Rich, poor: No difference
What makes the food industry salivate is the fact that this spending is not restricted to the elite. This is 'mass' produced food for the 'masses': this factory food is reaching poor households in urban and rural India. The same nsso data shows that in rural India, households with a monthly per capita consumption expenditure of as little as Rs 225, spend Rs 6 on buying processed food and beverages, while their richer counterparts, with Rs 950 or more to spend, buy processed food worth Rs 100. In other words, even the poorest are hooked. The same is the case with the urban poor -- spending Rs 11 out of their food budget of Rs 158 or roughly 7 per cent on processed food and beverages (see graph: Different diets). In other words, the business of processed food has entered the kitchen and is a major part of the diet.
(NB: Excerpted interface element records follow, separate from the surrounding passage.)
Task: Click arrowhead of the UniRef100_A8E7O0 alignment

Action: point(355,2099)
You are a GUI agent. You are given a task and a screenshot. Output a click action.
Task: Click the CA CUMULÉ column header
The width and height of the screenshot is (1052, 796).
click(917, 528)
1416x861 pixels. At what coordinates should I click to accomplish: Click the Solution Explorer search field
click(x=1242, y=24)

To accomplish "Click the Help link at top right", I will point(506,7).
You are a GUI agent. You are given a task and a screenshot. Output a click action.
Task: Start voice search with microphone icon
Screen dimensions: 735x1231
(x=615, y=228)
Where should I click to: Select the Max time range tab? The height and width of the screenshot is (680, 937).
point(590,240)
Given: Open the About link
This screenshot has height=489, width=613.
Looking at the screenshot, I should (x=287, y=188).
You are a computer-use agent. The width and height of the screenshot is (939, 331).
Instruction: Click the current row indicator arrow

Spending more, getting less
The problem is that while industry is getting into our homes, the quality of our food intake seems to be declining. nsso data in its 55th round (1999-2000) estimated that the average per capita fat consumption was increasing exponentially in rural and urban India. "With the advent of the fast food culture, people eat more of packaged food and fast food like pizzas, burgers, chips and soft drinks. This leads to an increase in our calorie intake which disturbs our metabolic activities. Disturbed metabolic activity and a sedentary lifestyle lead to an increase in the chance of obesity, which has become a rule rather an exception in the upcoming generation. Type 2 diabetes (which basically come as a free supplement with obesity) has increased. This compounds the risk of heart attack," says Navjeet Talukdar, heart specialist at the Batra Hospital and Medical Research Centre, Delhi.